> _What is required_
Reproduce word for word the part of the listing that opens with the line containing "stating [283, 859]" and closes with the line containing "Looking at the image, I should click on (630, 629).", including both of those lines.

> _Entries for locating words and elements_
▬▬▬▬▬▬▬▬▬▬
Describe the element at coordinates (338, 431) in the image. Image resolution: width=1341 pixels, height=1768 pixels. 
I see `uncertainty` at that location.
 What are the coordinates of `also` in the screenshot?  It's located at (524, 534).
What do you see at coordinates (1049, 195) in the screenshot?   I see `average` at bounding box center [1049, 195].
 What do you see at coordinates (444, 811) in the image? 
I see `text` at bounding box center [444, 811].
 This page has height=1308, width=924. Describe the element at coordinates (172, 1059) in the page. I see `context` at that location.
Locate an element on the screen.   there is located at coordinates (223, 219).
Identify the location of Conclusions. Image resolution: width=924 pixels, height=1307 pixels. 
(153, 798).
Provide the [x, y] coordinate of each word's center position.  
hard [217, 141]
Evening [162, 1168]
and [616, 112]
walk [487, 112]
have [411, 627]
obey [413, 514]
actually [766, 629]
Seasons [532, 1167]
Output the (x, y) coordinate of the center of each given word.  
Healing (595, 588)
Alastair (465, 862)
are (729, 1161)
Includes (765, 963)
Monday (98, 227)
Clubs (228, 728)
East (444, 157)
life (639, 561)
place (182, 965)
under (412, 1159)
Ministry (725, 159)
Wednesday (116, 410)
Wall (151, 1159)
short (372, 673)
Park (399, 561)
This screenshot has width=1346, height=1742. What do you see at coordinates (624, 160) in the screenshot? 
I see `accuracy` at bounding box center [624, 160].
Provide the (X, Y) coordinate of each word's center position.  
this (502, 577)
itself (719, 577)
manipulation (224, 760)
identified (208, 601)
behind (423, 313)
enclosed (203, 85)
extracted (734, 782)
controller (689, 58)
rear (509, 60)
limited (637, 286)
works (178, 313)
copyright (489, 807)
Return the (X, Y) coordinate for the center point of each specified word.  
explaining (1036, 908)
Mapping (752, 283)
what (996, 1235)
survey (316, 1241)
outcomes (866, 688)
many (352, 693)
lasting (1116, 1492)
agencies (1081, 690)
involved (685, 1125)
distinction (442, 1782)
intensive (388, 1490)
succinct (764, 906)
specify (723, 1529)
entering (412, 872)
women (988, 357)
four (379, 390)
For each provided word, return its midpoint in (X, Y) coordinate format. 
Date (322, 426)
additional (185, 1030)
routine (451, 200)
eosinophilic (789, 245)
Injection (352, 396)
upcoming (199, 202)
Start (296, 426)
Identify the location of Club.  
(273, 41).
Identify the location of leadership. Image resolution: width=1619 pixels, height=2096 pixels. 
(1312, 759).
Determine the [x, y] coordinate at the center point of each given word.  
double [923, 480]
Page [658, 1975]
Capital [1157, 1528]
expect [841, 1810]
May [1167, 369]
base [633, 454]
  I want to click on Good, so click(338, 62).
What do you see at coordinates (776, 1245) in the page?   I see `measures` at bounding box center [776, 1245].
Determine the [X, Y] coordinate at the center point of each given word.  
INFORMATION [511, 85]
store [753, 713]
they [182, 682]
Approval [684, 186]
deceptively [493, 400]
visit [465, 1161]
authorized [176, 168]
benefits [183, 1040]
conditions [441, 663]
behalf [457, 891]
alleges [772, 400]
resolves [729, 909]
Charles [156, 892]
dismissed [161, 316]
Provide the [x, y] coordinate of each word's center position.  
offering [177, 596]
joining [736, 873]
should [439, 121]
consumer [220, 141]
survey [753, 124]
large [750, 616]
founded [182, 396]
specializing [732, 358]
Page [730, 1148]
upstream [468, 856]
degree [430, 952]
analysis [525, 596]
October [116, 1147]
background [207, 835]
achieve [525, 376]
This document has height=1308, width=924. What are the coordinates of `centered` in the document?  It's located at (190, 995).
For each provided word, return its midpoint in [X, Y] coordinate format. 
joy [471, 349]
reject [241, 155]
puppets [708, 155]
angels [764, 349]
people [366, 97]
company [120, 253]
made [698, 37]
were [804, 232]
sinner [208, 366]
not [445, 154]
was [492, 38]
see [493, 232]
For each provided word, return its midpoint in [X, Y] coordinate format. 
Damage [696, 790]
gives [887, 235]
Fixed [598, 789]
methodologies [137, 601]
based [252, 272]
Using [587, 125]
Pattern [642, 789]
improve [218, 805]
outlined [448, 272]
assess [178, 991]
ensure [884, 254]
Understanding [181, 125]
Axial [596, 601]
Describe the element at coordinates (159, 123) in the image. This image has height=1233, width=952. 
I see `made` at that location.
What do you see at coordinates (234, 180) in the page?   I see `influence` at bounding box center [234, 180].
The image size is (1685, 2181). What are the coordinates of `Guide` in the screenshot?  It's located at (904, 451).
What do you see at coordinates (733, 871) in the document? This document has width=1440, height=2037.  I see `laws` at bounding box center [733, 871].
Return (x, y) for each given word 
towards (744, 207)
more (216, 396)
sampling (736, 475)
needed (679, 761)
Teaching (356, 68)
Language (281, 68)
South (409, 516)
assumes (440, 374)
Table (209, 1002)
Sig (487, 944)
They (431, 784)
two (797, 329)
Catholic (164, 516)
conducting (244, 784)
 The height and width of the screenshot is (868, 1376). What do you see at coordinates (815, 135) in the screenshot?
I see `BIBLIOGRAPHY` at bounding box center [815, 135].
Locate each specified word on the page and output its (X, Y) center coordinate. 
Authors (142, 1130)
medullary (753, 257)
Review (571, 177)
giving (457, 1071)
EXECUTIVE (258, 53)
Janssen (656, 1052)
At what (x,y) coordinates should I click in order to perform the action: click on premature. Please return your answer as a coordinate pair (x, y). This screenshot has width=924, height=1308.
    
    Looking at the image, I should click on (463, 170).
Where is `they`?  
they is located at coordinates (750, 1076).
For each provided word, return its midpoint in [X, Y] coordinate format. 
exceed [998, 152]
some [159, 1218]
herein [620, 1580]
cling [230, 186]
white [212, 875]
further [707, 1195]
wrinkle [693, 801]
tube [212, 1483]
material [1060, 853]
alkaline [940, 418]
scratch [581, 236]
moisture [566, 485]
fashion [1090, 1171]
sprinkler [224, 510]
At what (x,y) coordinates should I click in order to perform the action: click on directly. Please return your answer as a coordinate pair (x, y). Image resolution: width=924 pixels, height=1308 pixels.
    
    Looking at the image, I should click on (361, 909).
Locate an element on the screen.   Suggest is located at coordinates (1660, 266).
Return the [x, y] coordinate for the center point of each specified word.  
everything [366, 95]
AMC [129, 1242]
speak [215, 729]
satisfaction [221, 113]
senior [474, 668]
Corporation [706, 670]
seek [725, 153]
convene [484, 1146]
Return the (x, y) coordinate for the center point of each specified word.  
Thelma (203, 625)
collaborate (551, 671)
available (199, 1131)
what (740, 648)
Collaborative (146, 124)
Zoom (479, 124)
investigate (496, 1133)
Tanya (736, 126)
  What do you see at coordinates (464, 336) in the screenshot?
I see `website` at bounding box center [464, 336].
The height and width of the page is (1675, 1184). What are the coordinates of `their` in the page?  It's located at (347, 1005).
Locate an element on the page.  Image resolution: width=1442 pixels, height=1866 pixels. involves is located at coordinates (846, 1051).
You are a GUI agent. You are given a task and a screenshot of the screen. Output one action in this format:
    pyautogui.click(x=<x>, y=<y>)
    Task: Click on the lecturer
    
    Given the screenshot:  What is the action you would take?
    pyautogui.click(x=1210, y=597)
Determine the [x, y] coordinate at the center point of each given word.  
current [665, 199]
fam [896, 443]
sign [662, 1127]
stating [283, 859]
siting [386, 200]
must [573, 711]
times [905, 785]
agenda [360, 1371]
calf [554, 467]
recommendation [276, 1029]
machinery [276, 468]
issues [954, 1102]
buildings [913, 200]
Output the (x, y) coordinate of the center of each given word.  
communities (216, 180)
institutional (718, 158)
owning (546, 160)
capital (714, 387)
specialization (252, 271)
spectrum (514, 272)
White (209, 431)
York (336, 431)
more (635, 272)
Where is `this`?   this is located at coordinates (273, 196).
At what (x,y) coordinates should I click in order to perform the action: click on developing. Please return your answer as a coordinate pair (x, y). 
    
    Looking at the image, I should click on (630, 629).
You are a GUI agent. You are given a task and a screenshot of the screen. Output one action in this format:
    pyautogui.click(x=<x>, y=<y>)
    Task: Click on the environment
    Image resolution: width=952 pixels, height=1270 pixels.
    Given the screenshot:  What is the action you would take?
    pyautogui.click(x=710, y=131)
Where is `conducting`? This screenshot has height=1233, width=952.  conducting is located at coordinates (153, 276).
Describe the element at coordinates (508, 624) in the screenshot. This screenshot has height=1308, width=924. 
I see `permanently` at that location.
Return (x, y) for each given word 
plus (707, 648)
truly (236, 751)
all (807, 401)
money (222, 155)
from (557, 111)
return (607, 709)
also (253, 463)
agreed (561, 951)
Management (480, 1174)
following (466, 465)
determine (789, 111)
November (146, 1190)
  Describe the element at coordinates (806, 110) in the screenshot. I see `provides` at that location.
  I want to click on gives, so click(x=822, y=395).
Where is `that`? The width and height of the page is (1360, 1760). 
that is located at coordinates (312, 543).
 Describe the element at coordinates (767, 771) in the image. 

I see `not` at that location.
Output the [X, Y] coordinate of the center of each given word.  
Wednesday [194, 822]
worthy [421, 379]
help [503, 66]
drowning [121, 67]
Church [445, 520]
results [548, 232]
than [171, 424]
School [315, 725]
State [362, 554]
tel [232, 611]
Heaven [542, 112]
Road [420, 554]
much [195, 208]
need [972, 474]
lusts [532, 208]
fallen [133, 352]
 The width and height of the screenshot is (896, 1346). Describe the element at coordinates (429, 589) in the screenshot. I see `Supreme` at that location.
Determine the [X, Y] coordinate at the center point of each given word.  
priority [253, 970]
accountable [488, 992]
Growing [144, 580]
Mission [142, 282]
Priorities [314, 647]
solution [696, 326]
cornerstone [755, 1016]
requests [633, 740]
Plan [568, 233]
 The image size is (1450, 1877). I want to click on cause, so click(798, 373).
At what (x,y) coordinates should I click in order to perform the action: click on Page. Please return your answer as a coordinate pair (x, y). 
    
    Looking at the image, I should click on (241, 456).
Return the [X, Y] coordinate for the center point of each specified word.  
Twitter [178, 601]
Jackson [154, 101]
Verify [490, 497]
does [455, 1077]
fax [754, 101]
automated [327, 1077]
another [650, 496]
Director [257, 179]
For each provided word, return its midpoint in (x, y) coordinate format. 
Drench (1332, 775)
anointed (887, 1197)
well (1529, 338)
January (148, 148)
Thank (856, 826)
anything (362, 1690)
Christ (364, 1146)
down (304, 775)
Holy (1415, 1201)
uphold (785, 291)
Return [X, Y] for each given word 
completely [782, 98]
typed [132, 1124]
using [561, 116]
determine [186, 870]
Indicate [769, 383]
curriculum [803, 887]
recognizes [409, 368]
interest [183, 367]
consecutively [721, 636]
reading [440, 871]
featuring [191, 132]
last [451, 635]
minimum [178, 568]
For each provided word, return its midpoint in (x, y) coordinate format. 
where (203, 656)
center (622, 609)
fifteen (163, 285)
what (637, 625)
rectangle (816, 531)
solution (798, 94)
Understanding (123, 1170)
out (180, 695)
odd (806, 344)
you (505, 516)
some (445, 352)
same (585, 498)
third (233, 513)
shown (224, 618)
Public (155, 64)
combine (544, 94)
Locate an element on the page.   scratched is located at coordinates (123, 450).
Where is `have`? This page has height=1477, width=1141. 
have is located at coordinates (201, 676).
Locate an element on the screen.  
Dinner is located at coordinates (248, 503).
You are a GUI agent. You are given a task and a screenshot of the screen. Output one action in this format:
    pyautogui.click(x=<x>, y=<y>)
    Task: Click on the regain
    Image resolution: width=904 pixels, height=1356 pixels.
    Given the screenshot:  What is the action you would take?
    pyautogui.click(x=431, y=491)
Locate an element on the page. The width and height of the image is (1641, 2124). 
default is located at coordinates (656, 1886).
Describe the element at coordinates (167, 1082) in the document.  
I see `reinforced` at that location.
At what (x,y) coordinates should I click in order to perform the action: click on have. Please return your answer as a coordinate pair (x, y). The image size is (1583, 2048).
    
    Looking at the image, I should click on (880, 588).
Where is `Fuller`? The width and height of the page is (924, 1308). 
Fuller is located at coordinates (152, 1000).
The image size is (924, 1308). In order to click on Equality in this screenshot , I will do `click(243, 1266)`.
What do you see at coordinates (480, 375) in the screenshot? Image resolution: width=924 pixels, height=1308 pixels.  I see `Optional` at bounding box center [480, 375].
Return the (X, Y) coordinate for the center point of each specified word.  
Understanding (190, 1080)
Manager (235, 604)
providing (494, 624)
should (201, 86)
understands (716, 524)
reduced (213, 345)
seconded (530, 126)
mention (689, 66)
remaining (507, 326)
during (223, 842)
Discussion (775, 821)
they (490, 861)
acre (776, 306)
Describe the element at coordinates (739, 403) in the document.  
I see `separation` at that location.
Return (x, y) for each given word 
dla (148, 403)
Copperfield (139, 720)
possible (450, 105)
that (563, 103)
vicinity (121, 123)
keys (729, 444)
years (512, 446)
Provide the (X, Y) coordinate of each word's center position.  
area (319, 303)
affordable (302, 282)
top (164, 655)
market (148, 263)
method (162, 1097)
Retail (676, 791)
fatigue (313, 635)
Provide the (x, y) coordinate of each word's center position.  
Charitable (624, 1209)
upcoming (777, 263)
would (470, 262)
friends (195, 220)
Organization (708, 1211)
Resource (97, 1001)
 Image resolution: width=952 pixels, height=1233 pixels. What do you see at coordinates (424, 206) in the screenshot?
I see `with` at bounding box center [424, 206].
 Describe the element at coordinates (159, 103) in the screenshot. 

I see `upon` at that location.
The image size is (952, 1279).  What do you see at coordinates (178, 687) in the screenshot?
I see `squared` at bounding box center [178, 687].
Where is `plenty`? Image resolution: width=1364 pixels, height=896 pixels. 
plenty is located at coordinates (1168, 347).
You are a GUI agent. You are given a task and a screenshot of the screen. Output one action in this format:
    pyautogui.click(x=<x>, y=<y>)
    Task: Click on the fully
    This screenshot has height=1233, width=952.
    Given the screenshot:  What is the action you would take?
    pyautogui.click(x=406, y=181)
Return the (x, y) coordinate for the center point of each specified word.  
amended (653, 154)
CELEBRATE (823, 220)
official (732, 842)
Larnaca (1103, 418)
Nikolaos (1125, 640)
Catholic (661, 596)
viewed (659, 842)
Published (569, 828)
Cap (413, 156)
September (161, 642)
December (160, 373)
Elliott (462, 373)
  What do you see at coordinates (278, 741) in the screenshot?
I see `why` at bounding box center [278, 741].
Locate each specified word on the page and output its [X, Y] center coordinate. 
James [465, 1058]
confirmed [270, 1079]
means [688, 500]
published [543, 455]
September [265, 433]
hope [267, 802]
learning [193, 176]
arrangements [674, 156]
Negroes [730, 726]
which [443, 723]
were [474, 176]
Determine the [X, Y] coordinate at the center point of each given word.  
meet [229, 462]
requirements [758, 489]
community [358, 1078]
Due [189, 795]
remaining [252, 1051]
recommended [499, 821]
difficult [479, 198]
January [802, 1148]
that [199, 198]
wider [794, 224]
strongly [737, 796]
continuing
▬▬▬▬▬▬▬▬▬▬
> _Answer for the task_
stating [283, 859]
siting [386, 200]
must [573, 711]
times [905, 785]
agenda [360, 1371]
calf [554, 467]
recommendation [276, 1029]
machinery [276, 468]
issues [954, 1102]
buildings [913, 200]
Output the (x, y) coordinate of the center of each given word.  
communities (216, 180)
institutional (718, 158)
owning (546, 160)
capital (714, 387)
specialization (252, 271)
spectrum (514, 272)
White (209, 431)
York (336, 431)
more (635, 272)
Where is `this`?   this is located at coordinates (273, 196).
At what (x,y) coordinates should I click in order to perform the action: click on developing. Please return your answer as a coordinate pair (x, y). 
    
    Looking at the image, I should click on (630, 629).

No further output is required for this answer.